REPUBLIKA.CO.ID, JAKARTA -- Mantan narapidana, Anton Medan, mengkhawatirkan munculnya kerusuhan di sejumlah lembaga pemasyarakatan pada Hari Raya Idul Fitri atau Lebaran dan Hari Proklamasi karena adanya pengetatan remisi yang diterapkan pemerintah.
"Potensi kerusuhan tersebut karena adanya pengetatan remisi yang diterapkan pemerintah melalui Peraturan Pemerintah No 99 tahun 2012 kepada seluruh narapidana," kata Anton Medan pada diskusi "Dialektika Demokrasi: Kerusuhan LP Tanjung Gusta, Siapa Bertanggungjawab?" di Gedung MPR/DPR/DPD RI, Jakarta, Kamis.
Anton Medan mengatakan para narapidana selama ini memiliki harapan bisa segera kembali ke masyarakat karena adanya remisi atau potongan hukuman yang diberikan pemerintah, baik pada peringatan hari Proklamasi, hari raya keagamanaan, maupun pembebasan bersyarat.
"Karena adanya harapan tersebut, para narapidana berperilaku baik,'' katanya. ''Mereka berharap hukumannya menjadi lebih singkat dan bisa lebih cepat berkumpul kembali bersama keluarga dan tetangga."
Namun, setelah pemerintah menerapkan Peraturan Pemerintah No 99 tahun 2012 tentang Pengetatan Remisi, para narapidana menjadi resah dan merasa tidak memiliki harapan bahwa hukumnya bisa menjadi lebih singkat.
''Karena merasa tidak ada harapan dan akumulasi dari berbagai persoalan lain di dalam lembaga pemasyarakatan, membuat perilaku para narapidana menjadi brutal,'' kata Anton.

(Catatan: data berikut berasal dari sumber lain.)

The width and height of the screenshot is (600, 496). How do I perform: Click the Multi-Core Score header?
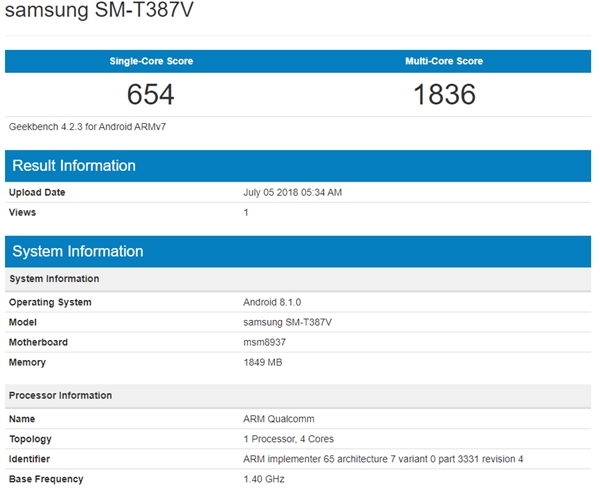(x=444, y=61)
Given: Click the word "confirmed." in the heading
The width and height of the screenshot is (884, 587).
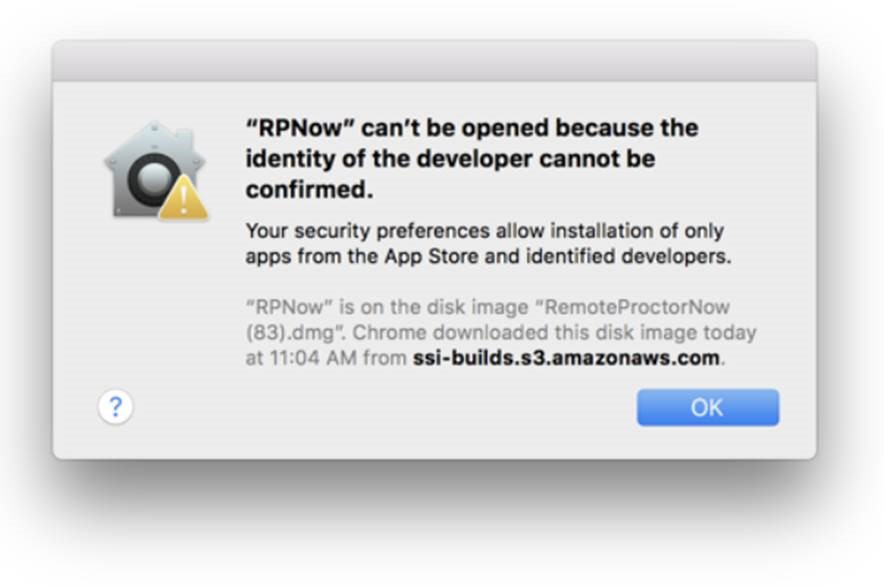Looking at the screenshot, I should click(310, 189).
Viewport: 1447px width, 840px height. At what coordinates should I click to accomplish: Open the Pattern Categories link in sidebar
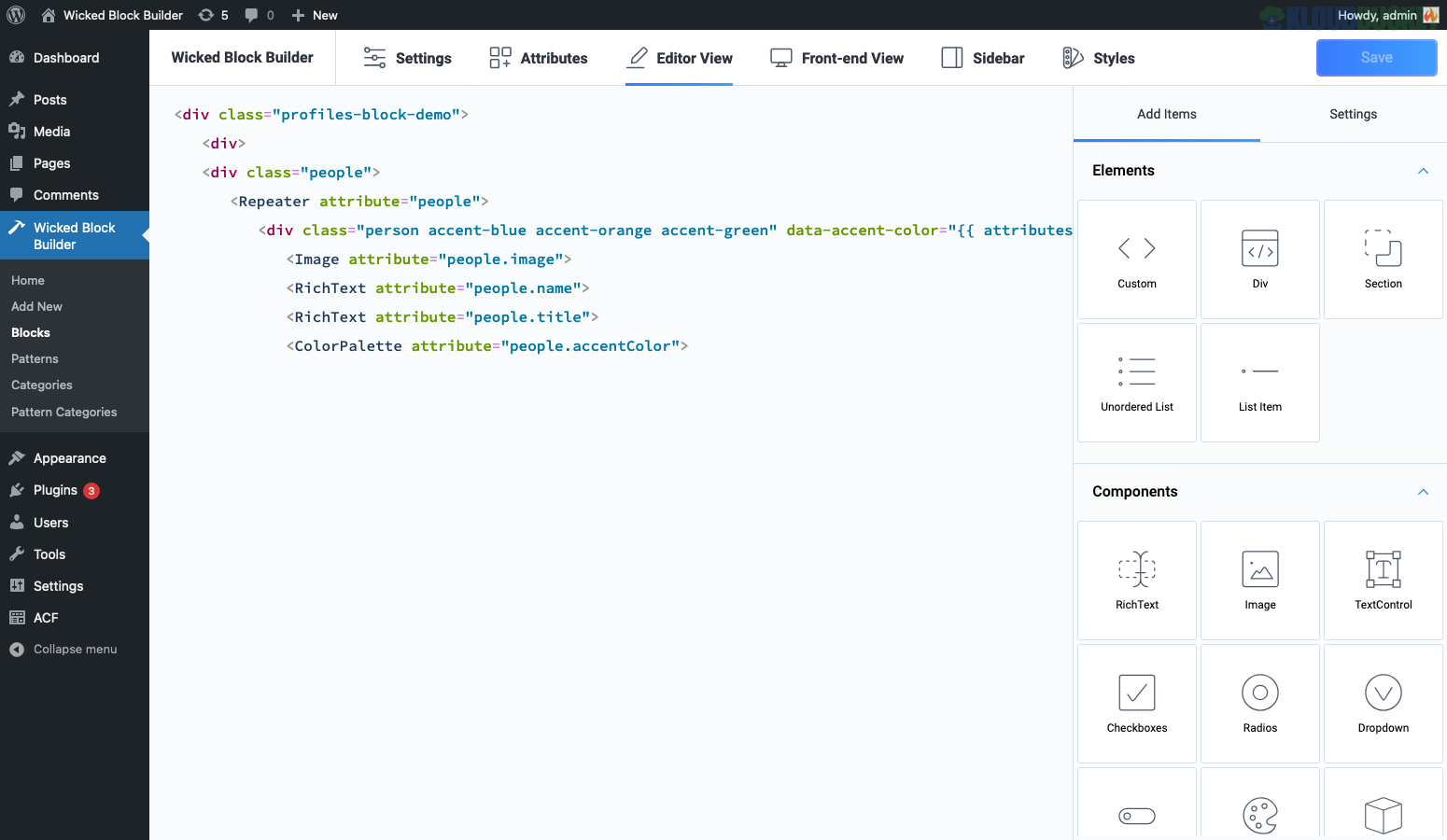63,412
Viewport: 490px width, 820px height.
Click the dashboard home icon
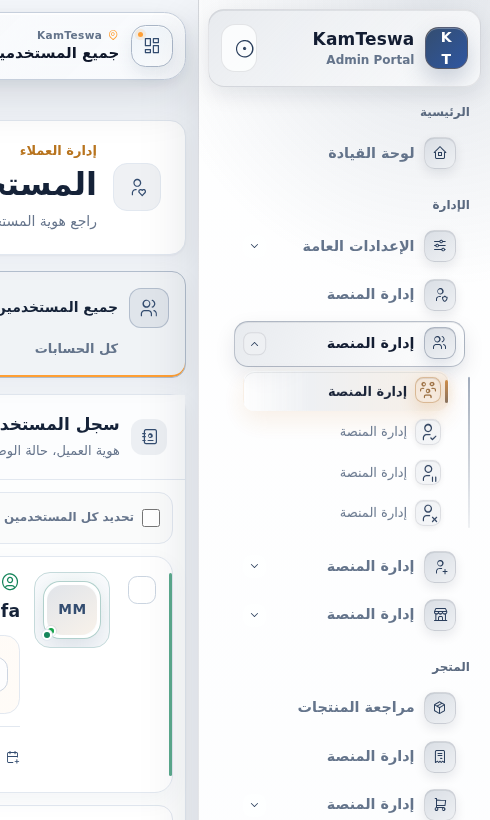440,153
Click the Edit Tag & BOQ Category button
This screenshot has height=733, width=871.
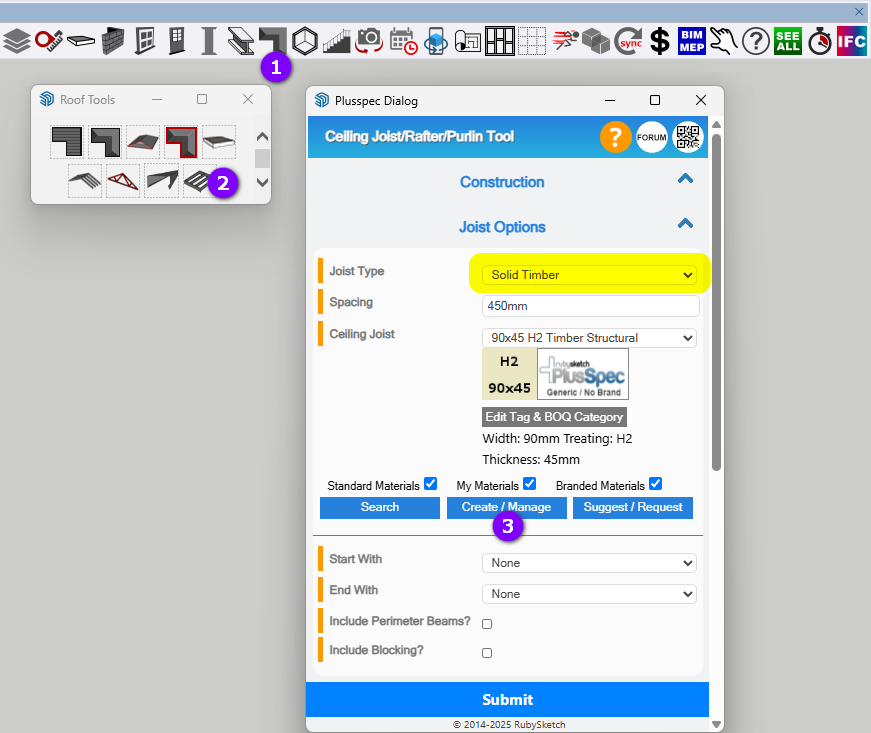[554, 417]
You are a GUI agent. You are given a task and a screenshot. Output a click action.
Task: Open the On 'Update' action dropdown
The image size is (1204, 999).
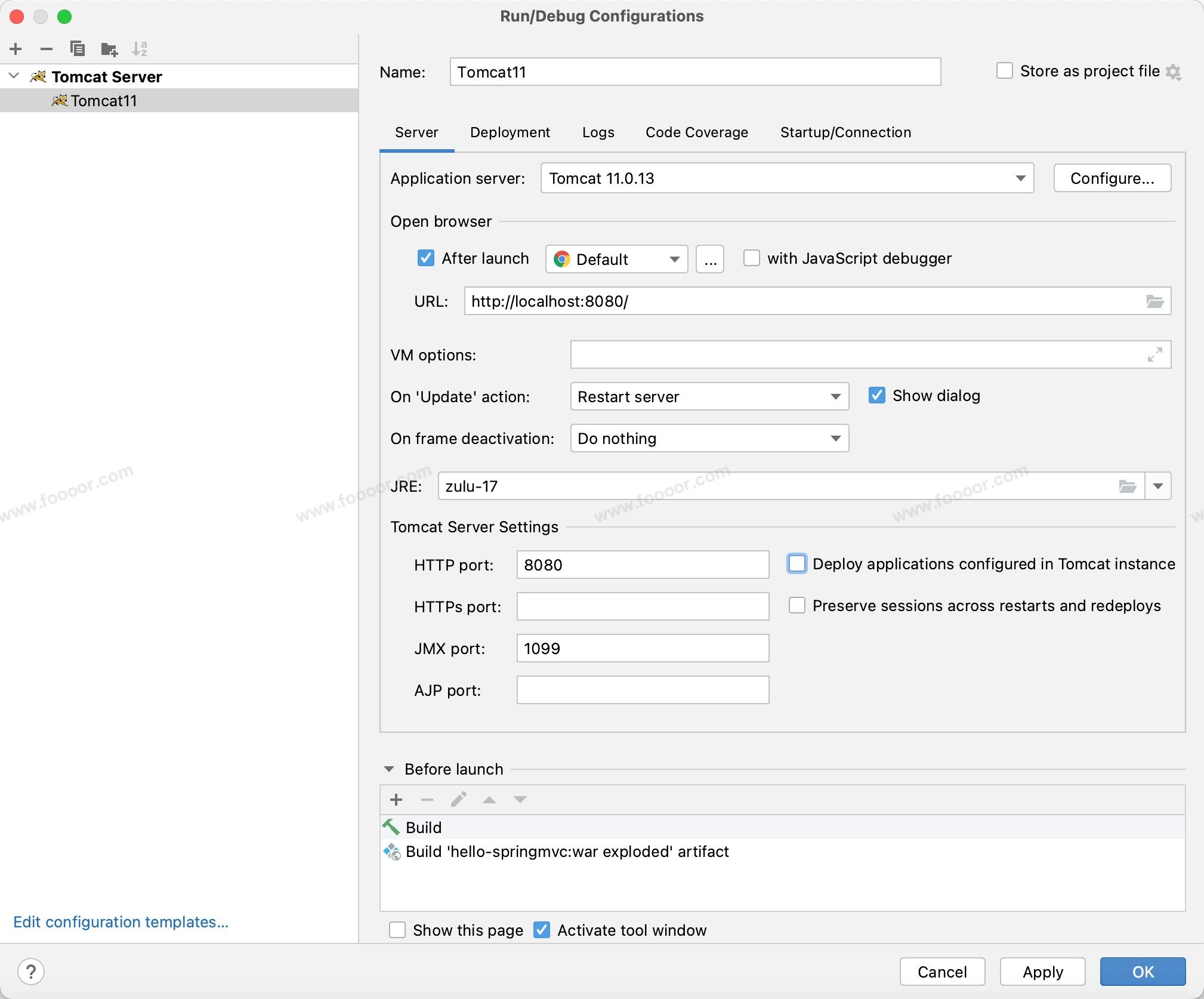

"Kerusuhan di Lapas Tanjung Gusta Medan merupakan akumulasi dan kegelisahan karena dihapusnya remisi serta akumulasi dari berbagai persoalan di dalam lapas," katanya.
Pada kesempatan tersebut, Anton Medan mengusulkan agar pemerintah mencabut kembali PP No 99 tahun 2012 tentang Pengetatan Remisi karena dapat memicu kerusuhan di dalam Lapas.